We have been telling them this since Stonewall…those of us not so badly damaged we desperately sought out a cure for something that needed no cure. But science has been telling them this same something about us for decades now, that they’ve never wanted to hear: That human sexuality, let alone reality, doesn’t not care what their religious and moral dogmas say. It is what it is. And what it is, is older than the fish, let alone the mammals, let alone the primates, let alone us. We bear within us every waking moment of our day the living history of hundreds of millions of years of life on earth. And those ancient tides will pull and tug on his whether or not they make sense to the lives we live now. We can be our best, only when we honestly try to understand how those threads move within us. Only then can we learn how to honorably live with them.

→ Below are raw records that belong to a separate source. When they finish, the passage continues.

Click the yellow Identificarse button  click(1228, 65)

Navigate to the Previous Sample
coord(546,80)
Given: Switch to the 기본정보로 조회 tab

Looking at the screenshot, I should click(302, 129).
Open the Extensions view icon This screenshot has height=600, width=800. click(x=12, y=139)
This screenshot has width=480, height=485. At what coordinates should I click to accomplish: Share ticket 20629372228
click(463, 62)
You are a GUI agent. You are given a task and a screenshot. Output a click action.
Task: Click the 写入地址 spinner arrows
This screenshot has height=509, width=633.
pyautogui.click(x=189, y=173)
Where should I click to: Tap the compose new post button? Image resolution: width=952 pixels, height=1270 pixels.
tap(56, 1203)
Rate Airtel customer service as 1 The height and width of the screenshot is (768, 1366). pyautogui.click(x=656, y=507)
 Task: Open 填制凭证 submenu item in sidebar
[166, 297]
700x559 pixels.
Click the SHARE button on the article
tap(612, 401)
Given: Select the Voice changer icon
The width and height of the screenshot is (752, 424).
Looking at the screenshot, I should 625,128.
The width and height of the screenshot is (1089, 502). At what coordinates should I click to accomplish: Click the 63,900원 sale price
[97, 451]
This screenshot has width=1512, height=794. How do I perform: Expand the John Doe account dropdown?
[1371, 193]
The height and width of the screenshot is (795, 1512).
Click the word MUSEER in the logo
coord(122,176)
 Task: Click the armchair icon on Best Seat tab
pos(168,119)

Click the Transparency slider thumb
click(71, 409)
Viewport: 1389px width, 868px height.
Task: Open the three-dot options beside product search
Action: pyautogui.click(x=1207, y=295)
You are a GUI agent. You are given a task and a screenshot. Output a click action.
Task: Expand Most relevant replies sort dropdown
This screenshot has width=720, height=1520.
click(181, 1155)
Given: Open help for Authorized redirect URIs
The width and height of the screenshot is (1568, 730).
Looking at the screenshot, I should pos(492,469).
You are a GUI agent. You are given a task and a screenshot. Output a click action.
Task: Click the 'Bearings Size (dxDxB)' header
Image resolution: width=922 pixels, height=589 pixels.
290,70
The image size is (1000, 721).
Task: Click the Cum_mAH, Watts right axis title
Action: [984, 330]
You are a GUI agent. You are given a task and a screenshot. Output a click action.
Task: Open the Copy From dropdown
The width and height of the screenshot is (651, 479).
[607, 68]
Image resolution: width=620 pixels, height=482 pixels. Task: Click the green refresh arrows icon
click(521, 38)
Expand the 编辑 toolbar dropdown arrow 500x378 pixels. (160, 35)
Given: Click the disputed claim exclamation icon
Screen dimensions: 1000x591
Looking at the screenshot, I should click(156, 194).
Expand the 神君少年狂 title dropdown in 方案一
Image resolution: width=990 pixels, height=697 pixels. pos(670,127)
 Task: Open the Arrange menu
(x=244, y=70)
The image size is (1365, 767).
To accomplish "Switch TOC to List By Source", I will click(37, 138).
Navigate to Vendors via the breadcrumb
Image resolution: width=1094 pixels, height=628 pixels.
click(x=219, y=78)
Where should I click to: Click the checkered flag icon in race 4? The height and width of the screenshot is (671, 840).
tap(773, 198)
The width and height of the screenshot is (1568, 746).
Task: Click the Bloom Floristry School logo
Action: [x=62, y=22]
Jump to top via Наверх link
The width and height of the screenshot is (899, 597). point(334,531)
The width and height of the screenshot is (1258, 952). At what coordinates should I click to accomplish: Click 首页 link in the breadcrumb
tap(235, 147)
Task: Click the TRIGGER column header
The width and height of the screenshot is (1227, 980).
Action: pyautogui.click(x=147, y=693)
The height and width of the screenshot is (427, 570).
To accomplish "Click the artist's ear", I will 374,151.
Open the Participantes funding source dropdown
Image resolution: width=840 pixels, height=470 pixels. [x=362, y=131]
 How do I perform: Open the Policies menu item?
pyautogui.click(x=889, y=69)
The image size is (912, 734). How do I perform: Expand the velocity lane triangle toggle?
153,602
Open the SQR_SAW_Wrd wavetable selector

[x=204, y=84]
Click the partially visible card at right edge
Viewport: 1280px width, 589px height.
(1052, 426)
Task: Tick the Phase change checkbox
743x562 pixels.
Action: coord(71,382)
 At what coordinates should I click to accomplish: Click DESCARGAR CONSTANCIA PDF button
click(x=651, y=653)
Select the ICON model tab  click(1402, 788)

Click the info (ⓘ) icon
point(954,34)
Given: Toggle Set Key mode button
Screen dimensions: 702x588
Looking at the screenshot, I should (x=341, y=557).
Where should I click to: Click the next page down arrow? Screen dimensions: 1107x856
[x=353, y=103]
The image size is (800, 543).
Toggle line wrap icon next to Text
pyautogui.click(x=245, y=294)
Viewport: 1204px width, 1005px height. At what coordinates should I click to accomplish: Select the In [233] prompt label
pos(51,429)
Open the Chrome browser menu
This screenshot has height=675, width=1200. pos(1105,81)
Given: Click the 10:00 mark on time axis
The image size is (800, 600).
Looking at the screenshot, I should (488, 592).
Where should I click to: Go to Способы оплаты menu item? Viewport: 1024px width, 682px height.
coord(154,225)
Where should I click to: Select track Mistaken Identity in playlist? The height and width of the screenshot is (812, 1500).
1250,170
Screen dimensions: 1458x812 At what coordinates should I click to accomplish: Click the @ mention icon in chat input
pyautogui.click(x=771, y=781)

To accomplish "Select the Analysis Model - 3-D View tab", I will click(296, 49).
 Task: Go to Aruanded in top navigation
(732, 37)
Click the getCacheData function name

His 1988 book, “Male Homosexuality: A Contemporary Psychoanalytic Perspective,” showed that sexual orientation was largely biological and presented a case that helped undermine the belief held by most Freudian analysts at the time that homosexuality was a pathology that could somehow be cured.
When the bird and the bird book disagree, believe the bird. We are not that different from our heterosexual neighbors. We can make our contribution to civilization. But we have to be allowed wholeness. Damaged humans, do damaged things. To themselves. To each other.
There is nothing wrong with us. There was never anything wrong with us. Science has been telling them that for decades now, and that is one reason why science, reason and education became the number one enemies in their scorched earth culture wars. We were just the convenient scapegoats of men who hate existence, and beauty, and the awe and wonder of love and desire, and everything fine and noble a human can be, that they cannot.